EXERCISE PROMPT
What is needed is every line, exactly as given, from the line containing "Where should I click to: Click the grey color" through the end of the data below.

Dataset excerpts:

┏━━

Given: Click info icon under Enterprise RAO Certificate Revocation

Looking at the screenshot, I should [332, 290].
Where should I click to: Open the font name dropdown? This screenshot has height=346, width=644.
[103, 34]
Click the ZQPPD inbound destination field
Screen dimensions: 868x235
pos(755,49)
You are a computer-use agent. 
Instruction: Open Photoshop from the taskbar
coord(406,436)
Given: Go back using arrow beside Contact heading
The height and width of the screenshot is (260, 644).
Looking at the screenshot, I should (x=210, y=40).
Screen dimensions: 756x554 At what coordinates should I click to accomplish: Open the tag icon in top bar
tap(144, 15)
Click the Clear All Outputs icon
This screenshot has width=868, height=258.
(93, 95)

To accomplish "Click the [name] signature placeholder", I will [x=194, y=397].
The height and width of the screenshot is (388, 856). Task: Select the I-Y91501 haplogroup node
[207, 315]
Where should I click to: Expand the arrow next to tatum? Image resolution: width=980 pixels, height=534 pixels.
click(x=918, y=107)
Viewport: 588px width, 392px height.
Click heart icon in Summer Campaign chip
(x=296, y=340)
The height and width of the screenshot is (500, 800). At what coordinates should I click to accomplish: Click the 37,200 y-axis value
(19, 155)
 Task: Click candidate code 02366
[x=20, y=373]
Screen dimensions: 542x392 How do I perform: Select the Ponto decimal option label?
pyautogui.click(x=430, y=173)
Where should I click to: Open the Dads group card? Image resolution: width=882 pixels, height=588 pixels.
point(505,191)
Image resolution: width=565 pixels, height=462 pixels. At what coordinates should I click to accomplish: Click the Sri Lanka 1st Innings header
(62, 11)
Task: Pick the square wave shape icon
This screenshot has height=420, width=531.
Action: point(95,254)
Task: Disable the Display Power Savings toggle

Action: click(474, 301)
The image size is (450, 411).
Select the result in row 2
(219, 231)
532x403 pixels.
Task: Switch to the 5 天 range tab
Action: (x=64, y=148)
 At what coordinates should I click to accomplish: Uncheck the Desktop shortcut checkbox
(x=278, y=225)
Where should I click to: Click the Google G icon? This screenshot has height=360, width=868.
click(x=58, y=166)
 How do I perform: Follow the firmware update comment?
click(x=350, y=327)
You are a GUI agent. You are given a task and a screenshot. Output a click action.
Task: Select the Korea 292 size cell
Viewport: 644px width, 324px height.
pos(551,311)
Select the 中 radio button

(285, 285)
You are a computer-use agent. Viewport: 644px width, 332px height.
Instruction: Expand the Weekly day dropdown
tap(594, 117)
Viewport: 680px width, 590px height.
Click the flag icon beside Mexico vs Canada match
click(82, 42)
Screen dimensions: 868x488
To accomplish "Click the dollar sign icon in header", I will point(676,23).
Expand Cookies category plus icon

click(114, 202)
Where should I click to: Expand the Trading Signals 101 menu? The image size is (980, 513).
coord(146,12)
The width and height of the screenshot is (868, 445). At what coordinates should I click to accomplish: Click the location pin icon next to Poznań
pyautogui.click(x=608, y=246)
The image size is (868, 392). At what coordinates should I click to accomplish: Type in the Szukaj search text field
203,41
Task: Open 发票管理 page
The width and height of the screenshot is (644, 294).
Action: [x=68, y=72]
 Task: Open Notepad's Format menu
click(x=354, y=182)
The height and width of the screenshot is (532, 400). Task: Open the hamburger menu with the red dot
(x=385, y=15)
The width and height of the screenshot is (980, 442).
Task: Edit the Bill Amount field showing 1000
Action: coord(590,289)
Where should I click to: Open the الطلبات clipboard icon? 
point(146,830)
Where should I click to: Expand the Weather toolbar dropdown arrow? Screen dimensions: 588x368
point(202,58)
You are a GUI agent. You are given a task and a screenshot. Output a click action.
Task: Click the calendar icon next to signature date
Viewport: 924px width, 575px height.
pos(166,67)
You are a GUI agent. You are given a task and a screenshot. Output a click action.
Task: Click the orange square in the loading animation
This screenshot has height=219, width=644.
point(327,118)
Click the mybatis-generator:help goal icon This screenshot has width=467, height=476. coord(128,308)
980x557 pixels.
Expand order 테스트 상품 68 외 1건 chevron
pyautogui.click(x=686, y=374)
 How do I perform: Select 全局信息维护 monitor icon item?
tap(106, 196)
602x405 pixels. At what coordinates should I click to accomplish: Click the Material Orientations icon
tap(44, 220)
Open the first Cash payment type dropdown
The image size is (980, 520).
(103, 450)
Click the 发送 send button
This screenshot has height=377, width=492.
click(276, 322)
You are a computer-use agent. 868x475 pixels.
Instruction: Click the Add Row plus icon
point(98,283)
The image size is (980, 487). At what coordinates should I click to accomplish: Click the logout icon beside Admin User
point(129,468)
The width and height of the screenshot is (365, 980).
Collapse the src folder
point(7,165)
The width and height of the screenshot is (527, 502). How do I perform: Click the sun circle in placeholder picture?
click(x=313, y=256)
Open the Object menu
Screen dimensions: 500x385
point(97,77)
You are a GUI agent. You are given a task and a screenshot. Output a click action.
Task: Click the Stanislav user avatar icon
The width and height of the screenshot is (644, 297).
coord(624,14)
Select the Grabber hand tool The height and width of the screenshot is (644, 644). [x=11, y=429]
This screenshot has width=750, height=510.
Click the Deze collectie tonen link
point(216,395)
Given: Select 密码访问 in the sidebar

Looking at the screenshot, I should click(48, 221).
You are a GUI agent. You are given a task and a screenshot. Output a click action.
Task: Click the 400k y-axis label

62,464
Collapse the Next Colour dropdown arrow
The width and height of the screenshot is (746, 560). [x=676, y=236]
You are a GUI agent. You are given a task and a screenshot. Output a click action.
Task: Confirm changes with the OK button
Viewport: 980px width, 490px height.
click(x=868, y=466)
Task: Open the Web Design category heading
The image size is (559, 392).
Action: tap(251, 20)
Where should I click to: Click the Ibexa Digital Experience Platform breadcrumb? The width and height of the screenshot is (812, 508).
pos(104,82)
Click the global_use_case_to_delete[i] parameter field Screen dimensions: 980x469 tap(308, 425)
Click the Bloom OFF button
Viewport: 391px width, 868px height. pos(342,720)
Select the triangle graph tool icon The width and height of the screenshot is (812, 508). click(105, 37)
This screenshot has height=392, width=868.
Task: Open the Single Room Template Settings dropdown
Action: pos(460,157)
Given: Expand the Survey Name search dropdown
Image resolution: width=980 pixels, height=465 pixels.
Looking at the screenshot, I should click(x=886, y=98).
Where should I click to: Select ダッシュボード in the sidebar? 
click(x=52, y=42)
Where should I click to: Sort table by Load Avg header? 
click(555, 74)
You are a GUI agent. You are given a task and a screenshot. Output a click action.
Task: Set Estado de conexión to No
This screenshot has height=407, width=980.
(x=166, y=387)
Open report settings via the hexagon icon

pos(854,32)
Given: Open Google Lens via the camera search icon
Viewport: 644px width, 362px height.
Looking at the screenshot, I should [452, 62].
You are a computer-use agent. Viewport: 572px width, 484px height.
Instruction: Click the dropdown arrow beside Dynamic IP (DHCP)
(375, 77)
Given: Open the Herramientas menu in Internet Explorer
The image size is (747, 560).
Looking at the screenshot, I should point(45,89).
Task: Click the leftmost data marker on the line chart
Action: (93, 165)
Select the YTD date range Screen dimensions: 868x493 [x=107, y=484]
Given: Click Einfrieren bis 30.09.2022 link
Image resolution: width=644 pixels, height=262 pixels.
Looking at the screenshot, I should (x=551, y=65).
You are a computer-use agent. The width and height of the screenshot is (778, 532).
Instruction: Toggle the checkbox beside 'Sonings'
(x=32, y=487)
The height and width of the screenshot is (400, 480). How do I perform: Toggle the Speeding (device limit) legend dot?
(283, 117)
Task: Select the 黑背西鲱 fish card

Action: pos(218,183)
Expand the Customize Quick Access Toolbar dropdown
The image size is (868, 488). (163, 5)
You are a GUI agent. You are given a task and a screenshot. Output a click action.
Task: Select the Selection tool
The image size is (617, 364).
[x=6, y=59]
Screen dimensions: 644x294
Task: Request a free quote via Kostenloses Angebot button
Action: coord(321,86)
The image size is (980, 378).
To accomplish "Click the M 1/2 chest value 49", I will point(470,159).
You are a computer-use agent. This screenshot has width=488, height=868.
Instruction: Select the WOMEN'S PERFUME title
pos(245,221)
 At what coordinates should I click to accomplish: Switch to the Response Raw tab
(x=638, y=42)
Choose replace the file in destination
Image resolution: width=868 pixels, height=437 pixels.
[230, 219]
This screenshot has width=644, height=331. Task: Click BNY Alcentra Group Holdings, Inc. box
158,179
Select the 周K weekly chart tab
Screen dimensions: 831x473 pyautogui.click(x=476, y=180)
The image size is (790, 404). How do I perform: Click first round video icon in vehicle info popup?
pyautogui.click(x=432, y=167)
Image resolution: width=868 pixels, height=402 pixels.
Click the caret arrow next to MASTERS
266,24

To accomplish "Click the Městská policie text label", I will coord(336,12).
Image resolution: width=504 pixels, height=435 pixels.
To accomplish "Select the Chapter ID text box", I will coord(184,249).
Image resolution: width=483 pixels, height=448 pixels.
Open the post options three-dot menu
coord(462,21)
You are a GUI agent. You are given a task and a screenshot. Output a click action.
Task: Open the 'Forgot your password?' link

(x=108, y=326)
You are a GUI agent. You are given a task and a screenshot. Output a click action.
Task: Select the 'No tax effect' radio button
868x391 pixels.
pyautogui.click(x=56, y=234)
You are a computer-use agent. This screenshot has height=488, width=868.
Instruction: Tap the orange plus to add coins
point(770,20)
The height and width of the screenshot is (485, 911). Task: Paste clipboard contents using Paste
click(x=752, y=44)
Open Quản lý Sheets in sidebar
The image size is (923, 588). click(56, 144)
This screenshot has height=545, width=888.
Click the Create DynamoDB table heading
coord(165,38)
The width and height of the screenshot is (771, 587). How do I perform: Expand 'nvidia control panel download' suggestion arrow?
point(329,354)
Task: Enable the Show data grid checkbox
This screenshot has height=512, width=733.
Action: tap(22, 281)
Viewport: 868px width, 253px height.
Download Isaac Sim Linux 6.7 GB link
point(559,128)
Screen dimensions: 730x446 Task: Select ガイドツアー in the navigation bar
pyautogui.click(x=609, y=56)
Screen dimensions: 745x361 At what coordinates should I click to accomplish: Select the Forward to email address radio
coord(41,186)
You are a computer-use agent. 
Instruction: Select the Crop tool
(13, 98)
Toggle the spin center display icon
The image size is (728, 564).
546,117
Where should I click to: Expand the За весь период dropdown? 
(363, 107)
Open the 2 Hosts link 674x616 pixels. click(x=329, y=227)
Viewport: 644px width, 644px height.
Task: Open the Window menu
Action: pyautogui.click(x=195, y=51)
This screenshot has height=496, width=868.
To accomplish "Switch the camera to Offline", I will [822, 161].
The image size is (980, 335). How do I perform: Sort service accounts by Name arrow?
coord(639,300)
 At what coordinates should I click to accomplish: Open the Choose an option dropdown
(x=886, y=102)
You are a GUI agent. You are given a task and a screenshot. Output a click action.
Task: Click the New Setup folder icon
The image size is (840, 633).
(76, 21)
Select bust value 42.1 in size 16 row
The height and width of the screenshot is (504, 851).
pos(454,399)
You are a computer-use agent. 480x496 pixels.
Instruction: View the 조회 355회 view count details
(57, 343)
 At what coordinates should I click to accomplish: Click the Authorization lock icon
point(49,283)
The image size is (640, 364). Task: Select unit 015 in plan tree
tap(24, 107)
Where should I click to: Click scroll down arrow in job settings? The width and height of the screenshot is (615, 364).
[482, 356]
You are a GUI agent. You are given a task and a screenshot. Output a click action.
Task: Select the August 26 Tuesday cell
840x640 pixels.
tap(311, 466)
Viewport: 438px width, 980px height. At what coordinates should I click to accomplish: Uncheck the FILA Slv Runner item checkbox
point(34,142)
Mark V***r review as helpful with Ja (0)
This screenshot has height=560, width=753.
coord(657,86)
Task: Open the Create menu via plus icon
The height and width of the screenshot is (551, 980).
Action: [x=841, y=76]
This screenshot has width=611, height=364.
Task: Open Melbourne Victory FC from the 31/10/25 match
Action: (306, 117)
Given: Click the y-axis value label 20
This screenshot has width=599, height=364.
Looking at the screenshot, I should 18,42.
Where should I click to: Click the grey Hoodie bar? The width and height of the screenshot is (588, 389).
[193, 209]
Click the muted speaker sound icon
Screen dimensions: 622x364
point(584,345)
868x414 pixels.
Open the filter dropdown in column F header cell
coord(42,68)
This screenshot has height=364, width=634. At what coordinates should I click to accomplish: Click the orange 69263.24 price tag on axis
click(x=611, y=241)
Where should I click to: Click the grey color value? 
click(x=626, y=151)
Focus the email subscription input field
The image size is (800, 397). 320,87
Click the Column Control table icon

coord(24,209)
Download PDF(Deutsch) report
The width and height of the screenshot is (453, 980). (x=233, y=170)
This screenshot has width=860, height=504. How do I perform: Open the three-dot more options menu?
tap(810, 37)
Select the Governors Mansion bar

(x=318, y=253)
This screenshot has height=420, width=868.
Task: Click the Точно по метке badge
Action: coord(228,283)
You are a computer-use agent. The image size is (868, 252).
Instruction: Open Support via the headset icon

┗━━

EXERCISE RESPONSE
Where should I click to: Click the grey color value? 
click(x=626, y=151)
Focus the email subscription input field
The image size is (800, 397). 320,87
Click the Column Control table icon

coord(24,209)
Download PDF(Deutsch) report
The width and height of the screenshot is (453, 980). (x=233, y=170)
This screenshot has width=860, height=504. How do I perform: Open the three-dot more options menu?
tap(810, 37)
Select the Governors Mansion bar

(x=318, y=253)
This screenshot has height=420, width=868.
Task: Click the Точно по метке badge
Action: coord(228,283)
You are a computer-use agent. The image size is (868, 252).
Instruction: Open Support via the headset icon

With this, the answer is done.